SABAH’ın en üst düzey yöneticisi Serhat Albayrak da görünen o ki Talu’dan yana tavır almış...
Ama…
Genel yayın yönetimi özgürlüğüne olan saygısından dolayı olsa gerek Erdal Şafak’a müdahale etmemiş…
Ki doğru yapmış…
Böyle durumlarda genel yayın yönetmenine müdahale, arkasının çorap söküğü gibi gelmesine ve ondan sonraki genel yayın yönetmenlerinin çalışma özgürlüğünün kısıtlanmasına sebep olur…

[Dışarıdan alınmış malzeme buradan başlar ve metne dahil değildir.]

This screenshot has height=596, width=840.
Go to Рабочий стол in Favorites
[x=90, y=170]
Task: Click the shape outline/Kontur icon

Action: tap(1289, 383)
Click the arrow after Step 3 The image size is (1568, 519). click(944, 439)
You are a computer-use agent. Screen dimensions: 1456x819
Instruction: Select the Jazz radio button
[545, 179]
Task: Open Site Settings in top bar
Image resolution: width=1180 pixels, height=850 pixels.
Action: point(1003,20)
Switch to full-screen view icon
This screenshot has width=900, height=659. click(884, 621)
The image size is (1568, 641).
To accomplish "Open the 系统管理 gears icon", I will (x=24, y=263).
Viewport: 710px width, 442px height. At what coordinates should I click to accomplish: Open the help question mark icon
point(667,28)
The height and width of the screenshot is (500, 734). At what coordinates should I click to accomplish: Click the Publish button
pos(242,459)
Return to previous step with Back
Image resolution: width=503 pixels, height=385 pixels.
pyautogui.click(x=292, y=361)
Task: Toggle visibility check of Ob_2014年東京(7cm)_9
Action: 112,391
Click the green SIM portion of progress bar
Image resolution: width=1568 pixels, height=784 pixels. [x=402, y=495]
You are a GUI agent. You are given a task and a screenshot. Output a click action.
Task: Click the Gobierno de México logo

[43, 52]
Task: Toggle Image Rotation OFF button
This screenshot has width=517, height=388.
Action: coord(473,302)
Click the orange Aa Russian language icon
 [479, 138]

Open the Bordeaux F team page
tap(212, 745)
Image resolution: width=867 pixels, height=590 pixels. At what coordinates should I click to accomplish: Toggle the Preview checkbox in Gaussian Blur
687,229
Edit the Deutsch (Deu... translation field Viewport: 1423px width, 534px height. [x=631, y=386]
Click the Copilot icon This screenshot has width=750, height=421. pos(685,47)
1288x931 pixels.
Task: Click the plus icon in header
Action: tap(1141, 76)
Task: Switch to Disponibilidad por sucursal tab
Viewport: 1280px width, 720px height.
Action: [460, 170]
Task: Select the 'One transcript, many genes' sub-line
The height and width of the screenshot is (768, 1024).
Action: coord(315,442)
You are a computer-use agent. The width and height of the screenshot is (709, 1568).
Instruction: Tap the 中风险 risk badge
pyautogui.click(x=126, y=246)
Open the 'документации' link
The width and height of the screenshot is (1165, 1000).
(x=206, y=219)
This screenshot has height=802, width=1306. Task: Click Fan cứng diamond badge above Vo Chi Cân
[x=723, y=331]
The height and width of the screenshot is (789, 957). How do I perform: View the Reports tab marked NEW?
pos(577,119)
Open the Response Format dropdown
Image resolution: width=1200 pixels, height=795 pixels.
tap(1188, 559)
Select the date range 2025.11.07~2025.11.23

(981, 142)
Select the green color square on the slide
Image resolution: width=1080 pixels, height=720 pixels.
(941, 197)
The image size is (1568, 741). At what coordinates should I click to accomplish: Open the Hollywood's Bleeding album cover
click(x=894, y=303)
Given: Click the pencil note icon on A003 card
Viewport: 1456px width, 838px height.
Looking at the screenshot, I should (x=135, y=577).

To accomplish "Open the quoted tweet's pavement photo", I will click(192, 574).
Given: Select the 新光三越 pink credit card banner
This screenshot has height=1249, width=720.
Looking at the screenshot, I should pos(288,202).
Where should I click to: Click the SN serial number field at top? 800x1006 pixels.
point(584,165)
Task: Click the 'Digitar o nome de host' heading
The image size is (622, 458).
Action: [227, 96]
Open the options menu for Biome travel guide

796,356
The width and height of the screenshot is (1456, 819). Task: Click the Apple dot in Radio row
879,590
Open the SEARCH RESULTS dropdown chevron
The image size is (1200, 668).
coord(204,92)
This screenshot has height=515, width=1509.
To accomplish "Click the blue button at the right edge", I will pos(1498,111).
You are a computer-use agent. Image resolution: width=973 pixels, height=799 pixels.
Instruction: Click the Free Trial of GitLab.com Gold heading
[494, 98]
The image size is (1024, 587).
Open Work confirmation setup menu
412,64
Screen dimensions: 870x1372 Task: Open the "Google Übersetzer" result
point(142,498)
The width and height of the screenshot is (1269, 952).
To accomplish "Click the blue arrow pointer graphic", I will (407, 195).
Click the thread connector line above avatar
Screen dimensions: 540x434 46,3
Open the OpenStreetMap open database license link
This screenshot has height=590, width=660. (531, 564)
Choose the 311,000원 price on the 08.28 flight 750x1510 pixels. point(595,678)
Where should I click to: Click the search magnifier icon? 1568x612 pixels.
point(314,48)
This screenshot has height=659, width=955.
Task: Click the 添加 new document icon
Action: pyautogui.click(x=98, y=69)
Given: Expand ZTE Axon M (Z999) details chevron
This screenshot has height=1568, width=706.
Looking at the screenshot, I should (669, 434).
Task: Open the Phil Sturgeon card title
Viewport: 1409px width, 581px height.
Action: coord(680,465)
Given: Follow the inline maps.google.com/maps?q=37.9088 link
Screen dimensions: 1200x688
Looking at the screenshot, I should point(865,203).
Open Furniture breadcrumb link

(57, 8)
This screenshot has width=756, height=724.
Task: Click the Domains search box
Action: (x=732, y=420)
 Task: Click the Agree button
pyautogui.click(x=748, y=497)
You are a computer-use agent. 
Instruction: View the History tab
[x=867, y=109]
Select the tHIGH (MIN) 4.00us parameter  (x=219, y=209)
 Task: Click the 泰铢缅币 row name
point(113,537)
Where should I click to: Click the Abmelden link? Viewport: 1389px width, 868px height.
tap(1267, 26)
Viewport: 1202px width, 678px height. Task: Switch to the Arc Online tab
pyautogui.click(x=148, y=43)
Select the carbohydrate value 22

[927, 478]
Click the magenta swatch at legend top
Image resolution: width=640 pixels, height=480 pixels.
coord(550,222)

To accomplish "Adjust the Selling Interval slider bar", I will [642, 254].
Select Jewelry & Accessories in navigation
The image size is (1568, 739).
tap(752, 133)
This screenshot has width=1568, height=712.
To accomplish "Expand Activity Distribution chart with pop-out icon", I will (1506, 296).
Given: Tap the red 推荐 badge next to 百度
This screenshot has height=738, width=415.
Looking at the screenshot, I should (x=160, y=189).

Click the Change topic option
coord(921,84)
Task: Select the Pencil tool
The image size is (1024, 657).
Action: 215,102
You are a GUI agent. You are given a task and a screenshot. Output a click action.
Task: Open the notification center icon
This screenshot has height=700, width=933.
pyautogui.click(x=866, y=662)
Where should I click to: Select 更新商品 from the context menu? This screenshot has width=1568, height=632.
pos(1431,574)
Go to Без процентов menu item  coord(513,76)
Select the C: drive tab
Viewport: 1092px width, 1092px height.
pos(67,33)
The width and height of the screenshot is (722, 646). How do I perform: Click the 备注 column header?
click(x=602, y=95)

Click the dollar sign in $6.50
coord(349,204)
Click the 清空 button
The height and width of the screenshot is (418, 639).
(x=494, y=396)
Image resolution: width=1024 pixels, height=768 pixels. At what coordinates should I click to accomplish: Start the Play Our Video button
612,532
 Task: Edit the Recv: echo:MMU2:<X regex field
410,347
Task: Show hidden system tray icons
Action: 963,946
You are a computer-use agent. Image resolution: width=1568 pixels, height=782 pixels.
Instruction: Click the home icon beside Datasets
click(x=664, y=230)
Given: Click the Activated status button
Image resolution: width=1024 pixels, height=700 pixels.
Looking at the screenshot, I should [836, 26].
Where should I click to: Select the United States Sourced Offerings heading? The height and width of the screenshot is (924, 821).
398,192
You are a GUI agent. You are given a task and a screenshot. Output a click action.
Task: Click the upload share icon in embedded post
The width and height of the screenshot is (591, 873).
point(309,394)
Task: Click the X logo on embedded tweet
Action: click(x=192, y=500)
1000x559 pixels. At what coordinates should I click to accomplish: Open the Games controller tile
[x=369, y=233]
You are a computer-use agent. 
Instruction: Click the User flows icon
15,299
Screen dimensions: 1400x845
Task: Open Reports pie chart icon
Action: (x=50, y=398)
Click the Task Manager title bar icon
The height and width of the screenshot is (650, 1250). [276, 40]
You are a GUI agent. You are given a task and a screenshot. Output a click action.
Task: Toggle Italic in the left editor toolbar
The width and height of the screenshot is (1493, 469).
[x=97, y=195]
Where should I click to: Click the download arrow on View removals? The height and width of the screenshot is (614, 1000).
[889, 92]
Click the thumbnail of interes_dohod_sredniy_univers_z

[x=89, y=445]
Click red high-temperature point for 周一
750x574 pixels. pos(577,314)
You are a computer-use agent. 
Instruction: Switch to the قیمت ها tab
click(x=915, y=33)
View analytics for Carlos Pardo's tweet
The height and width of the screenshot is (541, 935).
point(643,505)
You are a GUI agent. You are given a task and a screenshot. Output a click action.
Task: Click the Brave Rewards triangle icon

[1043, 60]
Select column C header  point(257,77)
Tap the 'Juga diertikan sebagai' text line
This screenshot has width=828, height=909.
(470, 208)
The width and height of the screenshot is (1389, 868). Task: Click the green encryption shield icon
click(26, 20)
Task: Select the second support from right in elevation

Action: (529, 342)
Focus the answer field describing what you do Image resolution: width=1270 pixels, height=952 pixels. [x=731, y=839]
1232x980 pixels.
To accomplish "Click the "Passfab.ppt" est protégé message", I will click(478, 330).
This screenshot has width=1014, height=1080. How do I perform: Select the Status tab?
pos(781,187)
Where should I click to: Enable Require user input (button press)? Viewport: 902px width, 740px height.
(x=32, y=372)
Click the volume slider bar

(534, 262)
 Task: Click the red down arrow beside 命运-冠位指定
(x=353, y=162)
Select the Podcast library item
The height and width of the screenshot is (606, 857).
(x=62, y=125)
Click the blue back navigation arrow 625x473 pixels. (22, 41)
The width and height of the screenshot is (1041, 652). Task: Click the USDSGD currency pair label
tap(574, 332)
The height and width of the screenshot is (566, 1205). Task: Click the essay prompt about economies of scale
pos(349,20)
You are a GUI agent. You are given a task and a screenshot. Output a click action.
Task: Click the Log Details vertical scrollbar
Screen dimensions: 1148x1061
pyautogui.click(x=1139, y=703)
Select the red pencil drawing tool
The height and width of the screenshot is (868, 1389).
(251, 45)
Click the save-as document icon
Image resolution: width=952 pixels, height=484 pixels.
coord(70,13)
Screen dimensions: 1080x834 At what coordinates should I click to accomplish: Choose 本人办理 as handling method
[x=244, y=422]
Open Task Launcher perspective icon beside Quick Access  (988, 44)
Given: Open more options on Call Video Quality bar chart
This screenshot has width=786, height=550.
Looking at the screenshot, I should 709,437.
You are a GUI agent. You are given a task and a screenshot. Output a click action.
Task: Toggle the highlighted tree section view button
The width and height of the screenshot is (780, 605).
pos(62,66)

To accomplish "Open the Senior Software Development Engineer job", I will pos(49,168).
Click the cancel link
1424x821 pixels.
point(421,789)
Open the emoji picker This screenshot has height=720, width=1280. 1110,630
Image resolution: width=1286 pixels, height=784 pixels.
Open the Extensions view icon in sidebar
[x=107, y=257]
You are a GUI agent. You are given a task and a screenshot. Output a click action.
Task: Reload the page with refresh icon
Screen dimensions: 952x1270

Albayrak büyük ihtimalle genel yayın yönetmeni operasyonunu “Şule Talu” operasyonuna bağlamadan gerçekleştirecekti ama Şule Hanım acele eti…
Hâsılı…
Böylesine çağdışı bir yöneticilik anlayışını asla onaylayamayacağımız için Erdal Şafak kaybetti…
Ama…
Bir diğer köşede de “Şule Talu kazandı” diyemeyeceğiz…
Çünkü…

Çok özeldi tartışma, genelleştirdi…
Çok özeldi tartışma, o çok özeli SABAH’ın idari yönetimiyle paylaşıp susarak gelişmeleri bekleyebilirdi, beklemeliydi…
Bekleyemedi…

Kendi özeliyle birlikte SABAH’ın özelini de paylaştı kamuoyuyla…
Yani…
Aslında hem Erdal Şafak ve hem de yıllarca çalıştığı bir kurumun özelini kamuoyuyla paylaşarak Şule Talu kaybetti…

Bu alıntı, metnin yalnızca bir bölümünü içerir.